To get big triceps you need:
- plenty of food
- Eat plenty of food. Every day you need to eat more calories than you burn to build muscle to get those big triceps. You should be eating at least five meals per day with a variety of fresh meat and complex carbohydrates to get maximum muscle growth. Protein is very important to build your triceps, so consume as much protein as possible daily. Eat plenty of carbs before and after your workouts to give you plenty of energy.
- Get a lot of rest. Your muscles actually build and repair when you are resting, so when you are in the gym you are not actually building your muscles, but breaking them down. This is why it is important to get plenty of rest. Every night, aim to get between eight and nine hours of sleep because this is when you build the most muscle. Also, allow about three days' recovery time for your triceps in between your workouts.
- Train your triceps twice a week. Make sure that when you begin your tricep exercises that you train with the right technique, such as keeping your elbows in, and not swinging the weights. It is good to train your triceps twice a week instead of once a week because with a tricep workout you can recover in half the time than you could with doing a chest workout. A chest workout could leave you sore for five days. Your triceps will have a better response being trained twice a week instead of once a week, and you could potentially even get bigger triceps training this way.

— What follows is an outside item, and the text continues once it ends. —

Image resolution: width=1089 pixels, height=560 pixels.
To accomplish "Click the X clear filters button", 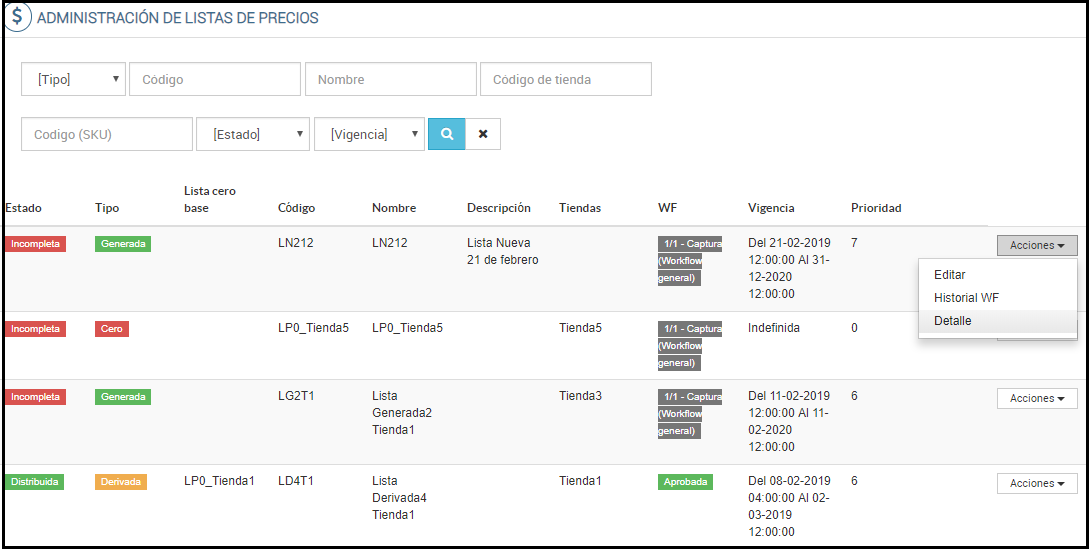I will [483, 134].
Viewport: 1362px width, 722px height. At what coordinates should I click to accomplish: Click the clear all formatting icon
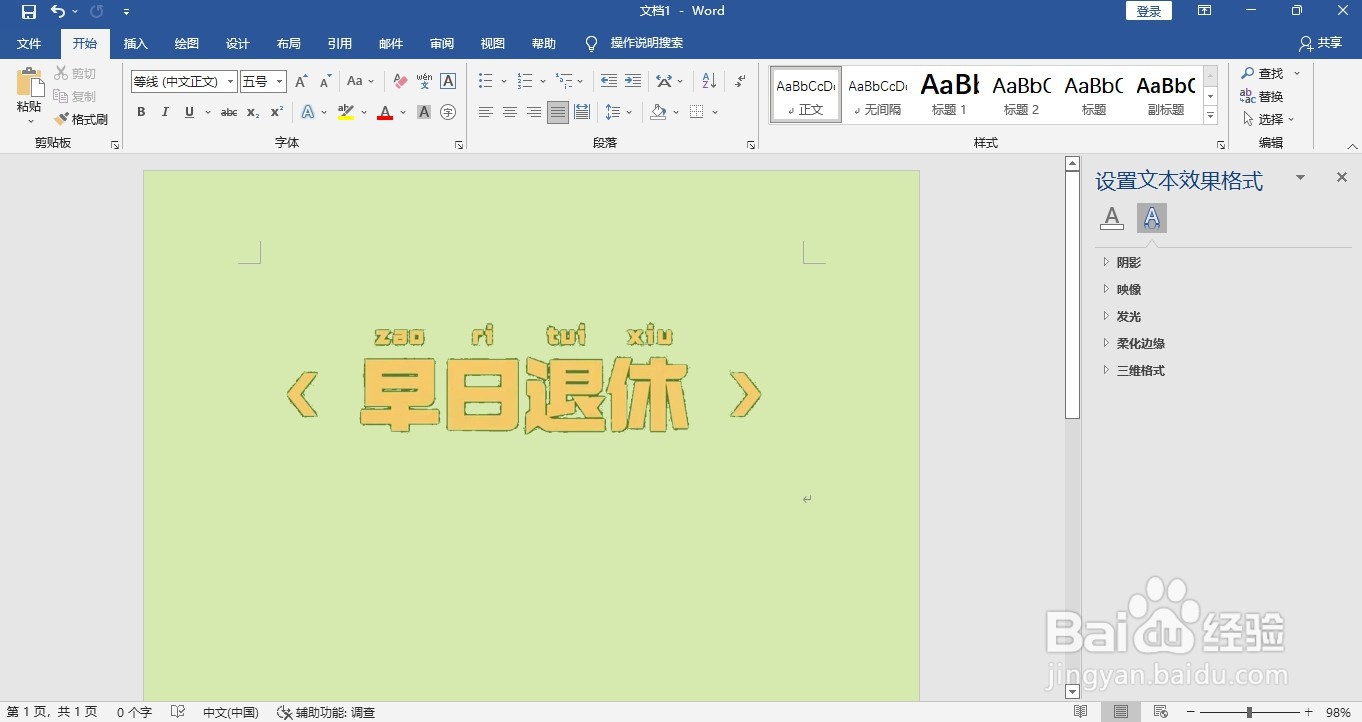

- Get a good rotation in place with your tricep workout. Make sure to choose the best tricep workout that suits your needs to meet your goals. Shock your tricep muscles to help them grow, and to prevent from hitting a tricep plateau. Every six to eight weeks, you should rotate your tricep workouts so that after some time your muscles won't get used to the same workouts. You can either do a general rotation of the same exercises or try completely different workouts for your triceps every couple of months.